The death of former President Barack Obama’s personal chef has—as is now the usual—launched a wave of far-right conspiracy theories.

Tafari Campbell died while paddleboarding near the former president’s home in Martha’s Vineyard over the weekend, according to Massachusetts state police. Police received a call on Sunday evening about a male paddleboarder “who had gone into the water, appeared to briefly struggle to stay on the surface, and then submerged.” Campbell’s body was finally recovered on Monday.

But with little evidence on hand, several major right-wing accounts have ginned up some bizarre accounts of Campbell’s death, implying that something nefarious was actually at play.

Ian Miles Cheong, known for his role in GamerGate and for promoting truly deranged policy proposals (like capital punishment for all shoplifters), tweeted that Campbell’s death was “strange.”

“What do you think really happened?” he asked of his nearly 700,000 followers.

Liz Crokin, a Trump supporter and QAnon follower, implied that Campbell met an untimely end because he was “employed at the White House for Obama’s private party where they flew in $65K worth of hotdogs and pizza.”

Without getting too into conspiracy theory weeds, this argument, naturally, is not just about hot dogs and pizza—rather, it is yet another popular right-wing theory loosely rooted in the “Pizzagate” conspiracy of yesteryear. Many QAnon believers think that Obama actually spent $65,000 on child prostitution, based on an unsubstantiated and leaked email chain from 2009 between employees of a private company that provided food for an Obama-hosted Super Bowl party held at the White House in 2009. (You can read a full debunk here if you’re really interested in all of the complicated mental gymnastics involved.)

Turning Points USA’s Benny Johnson held an entire Twitter live session on Tuesday titled: “Obama Lied?! Democrat ‘Body Count’ Exposed.” Johnson’s unhinged views are far too voluminous to fully summarize here: He has called affirmative action “Nazi-level thinking,demonized trans people, and claimed Covid-19 was a “woke virus” meant to target Trump.

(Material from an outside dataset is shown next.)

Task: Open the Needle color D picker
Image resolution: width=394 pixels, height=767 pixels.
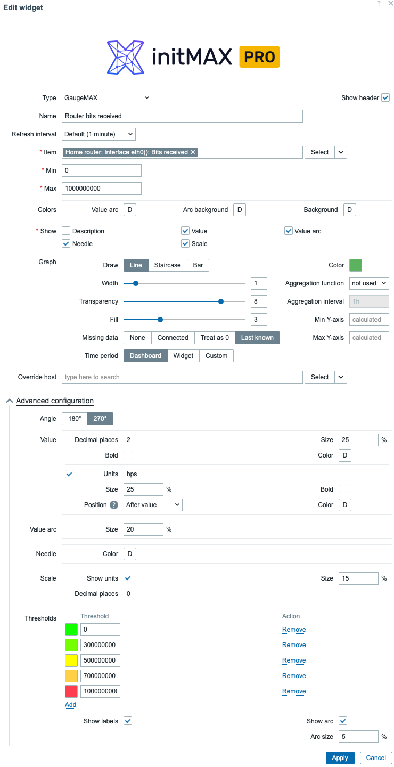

But more than anything else, Johnson loves a good Obama conspiracy theory. In 2017, the conservative news site The Independent Journal Review demoted Johnson after he claimed that Obama pressured a Hawaii federal judge to rule against Trump’s Muslim ban.

“No matter what the government or media reports about Obama’s chef who died on his property—I won’t believe a word of it,” said the right-wing internet troll Catturd to his nearly two million followers. “Why would they start telling the truth now?”

Again, these right-wing accounts have not actually surfaced any evidence to back up their odd claims about Campbell’s death.

Massachusetts state police noted that multiple agencies assisted in the search for Campbell, including “Edgartown Fire and all other island fire departments; local police; State Police patrols, Air Wing, and detectives, the Dukes County Sheriff’s Department and the Coast Guard.”

But the right is far too invested in its conspiracy theories about the country’s first Black president to accept that Campbell’s death might be more ordinary than their fevered imaginings.

Obama has been the subject of countless conspiracy theories, most prominently that his birth certificate was fake, he was really born in Kenya, and he’s actually a practicing Muslim. Donald Trump, the front-runner in the Republican Party, helped push this birther movement for years, including well into his presidency.

Elon Musk Is So Incapable That Twitter Doesn’t Even Own the “X” Trademark

“There’s a 100 percent chance that Twitter is going to get sued over this by somebody.”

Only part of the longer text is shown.